Part of the interest of Flint House derives from the fact that it is a Rothschild Foundation building, rather than a house that Lord Rothschild intended to live in. it has, therefore, something of the character of an idealised work of architecture. There is, for example, no formal garden setting to the house, but rather a planting of shrubs and trees intended to blend in with the existing groundcover. As will become apparent, this uncompromising approach is important to the intellectual integrity of the design, but it is hard to imagine an owner-occupier agreeing to it. The result is very unusual: a domestic building that feels as if it is to be used and enjoyed not as a home, but as a delightful and intriguing work of art.
Flint House sits within a wide landscape bowl surrounded by farmland. A small
spring rises beneath it and the water from this has been channelled around the house, creating pools that run through and under the building. The design comprises two physically discrete elements, the house proper and small annexe (Fig 1). These are directly aligned on a north-south axis and connected by a short path, its grass surface reinforced by ribs of hardstanding. The result is an unusually long and narrow plan. Allowing for their difference in scale, the house and annexe are formed in mirror image, rising away from each other as stepped ziggurats and dropping sheer to the ground at each extreme.
‘It has something of the character of an idealised work of architecture’
The conceit is that both house and annexe have been reared up out of the landscape like geological features. Rather than the contorted features of folded rock, however, their façades display regular courses of flint and chalk masonry. This combination of materials is a reference to the geology of Waddesdon’s landscape, which forms part of a great chalk belt running across the country from Kent to Norfolk. In the words of the architect, it suggests that the ‘landscape has been carved away to become habitable’. The quality of the flint masonry, undertaken by the Flintman Co Ltd and the main contractor, Kingerlee Ltd, is central to the success of the building as a whole and very carefully executed.
At the lowest level of the external wall are large and ruggedly finished nodules of dark flint. By carefully graduated degrees, the flint blocks become smaller, more regular and lighter in colour as they rise up the building. In the central band of the wall, the masonry is galleted: the mortar interstices between the nodules are densely packed with razorsharp slivers of flint. This type of decoration is rare even in historic buildings, simply because it is so time-consuming to create. Indeed, it’s often a feature of barracks, where the authorities needed work for idle hands. The colour bands of masonry read between the house and the annexe. Towards the top of the main building, the flint gives way to chalk blocks, creating a pure-white peak like a snow-capped mountain. This treatment also makes the building—like a snowscape—reflect to an unusual degree the changing character of the weather and light.
The exterior of the house is boldly detailed, its doors and windows set in rectilinear openings cut straight through the masonry without any softening mouldings. With dark-grey frames inset deeply within the wall, on the outside these openings look like gaping holes in the mass of the building. From within, they frame strikingly wide views, turning the surrounding fields into a living landscape painting, massive, continuously changing and lyrical (Fig 4).

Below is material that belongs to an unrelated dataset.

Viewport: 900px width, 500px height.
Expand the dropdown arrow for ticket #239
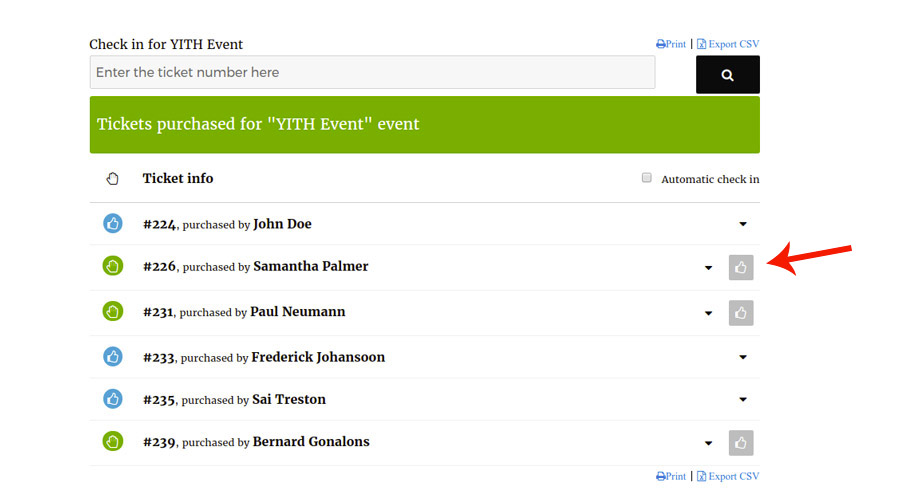point(709,443)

In addition, on both sides of the building, two-way mirrors are externally mounted over a few windows. Their reflective surfaces animate the walls with images of the sky, trees and fields.
One corner of the cliff-like end of the main house is cut away to create a cavernous opening. Within this space, the stream that runs beneath the house has been retained as a reflective pool. The enclosing walls of this architectural cavern are covered in flint nodules still in their natural, chalkcoated casings, a treatment that suggests we are peering into the unworked geology of the landscape itself. In addition, there are sheets of silvered steel on the ceiling above the pool that multiply its reflections. The importance of the pool and its ingenious use within the plan, however, can only be fully appreciated when you go into the building.
Passing through the front door, the visitor enters a cross-passage created by the line of the main stair (Fig 2). To the right is the kitchen, which is flanked to either side in an open-plan arrangement by a living room and a dining room (Fig 5). Because the ground-floor plan is only one room deep, these are well-lit spaces. Above them and accessed up the main stair are the two secondary bedrooms of the house. Each is served by its own compactly designed bathroom and also by a balcony that is discretely contrived in the descending steps of the building (Fig 7). On the stepped elevation, the surface finish is of terrazzo, which is coloured to match the graduated flint and chalk of the walls.
Turn left along the corridor from the front door and you pass into the sitting room, a generously spaced interior with a large glass doorway in one wall that opens onto a patio and the landscape beyond.
‘house The exterior of the is boldly detailed, its doors and windows set in rectilinear openings’
‘The reflective surfaces animate the walls with images of the sky, trees and fields ’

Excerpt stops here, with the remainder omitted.